A Crisis Management Guru Bungles a Crisis

A Crisis Management Guru Bungles a Crisis

Such deals have been around for decades, providing much-needed funds for charities and a halo effect for corporations. At Save the Children, though, relationships with these businesses were too cozy for some staff members. Members of the media team say they were sometimes asked to hold off on criticizing companies that were donors, or were considering becoming donors, out of fear of antagonizing them.

This happened a few times when the press office wanted to chastise energy companies, including British Gas and EDF, for raising rates, said Dominic Nutt, the charity’s one-time head of news.

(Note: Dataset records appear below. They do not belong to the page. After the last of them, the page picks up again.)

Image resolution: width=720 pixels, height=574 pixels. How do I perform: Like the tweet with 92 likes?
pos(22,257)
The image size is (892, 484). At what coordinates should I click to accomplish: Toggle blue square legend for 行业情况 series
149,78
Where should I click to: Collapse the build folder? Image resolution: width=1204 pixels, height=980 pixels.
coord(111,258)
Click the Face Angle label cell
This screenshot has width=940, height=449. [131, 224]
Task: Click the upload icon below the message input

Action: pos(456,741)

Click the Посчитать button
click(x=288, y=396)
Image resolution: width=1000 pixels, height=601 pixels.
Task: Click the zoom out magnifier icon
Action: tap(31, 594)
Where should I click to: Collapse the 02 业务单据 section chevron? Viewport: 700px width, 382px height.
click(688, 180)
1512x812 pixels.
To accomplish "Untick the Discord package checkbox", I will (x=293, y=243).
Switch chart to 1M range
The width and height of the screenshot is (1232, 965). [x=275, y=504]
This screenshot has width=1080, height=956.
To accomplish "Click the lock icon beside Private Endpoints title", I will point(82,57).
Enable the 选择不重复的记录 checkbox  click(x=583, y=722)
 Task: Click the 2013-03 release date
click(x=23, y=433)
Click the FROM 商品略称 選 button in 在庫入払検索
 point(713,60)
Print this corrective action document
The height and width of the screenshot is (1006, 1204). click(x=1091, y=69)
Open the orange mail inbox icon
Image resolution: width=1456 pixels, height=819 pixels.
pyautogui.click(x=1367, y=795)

“If the money got in the way of the mission,” he said in an interview, “the money came first.”

A spokesman for Save the Children U.K. said in an email that the charity has never muzzled itself on behalf of a sponsor.

“It is simply wrong and misleading to suggest our silence can be bought,” the spokesman wrote.

The goal of generating headlines and donation income appeared to have seeped into Save the Children’s charitable projects, too. A 2015 draft of an internal review of the charity’s efforts to combat the Ebola virus, a copy of which was seen by The Times, found the staff felt “pushed into a decision to take considerable risks in an area where the organization had no experience.”

Why did that happen?

“Many respondents said they felt this decision was driven by SCUK leadership’s ambition to attract more media coverage and funding,” the draft read. “They did not feel it was based on our ability to affectively deliver a humanitarian response to this crisis.”

Unwanted Texts

From the outside, Mr. Parker’s turnaround plans seemed to work. Save the Children U.K. more than doubled annual donations to roughly $515 million by 2015. It provided aid and care to far more children, too.

Inside the charity, few knew that Mr. Forsyth had been lavishing unwanted attention on female employees. The complaints by three women were lodged in 2012 and 2015 and largely centered on texts and, in one case, after-hours get-togethers he called “career chats.”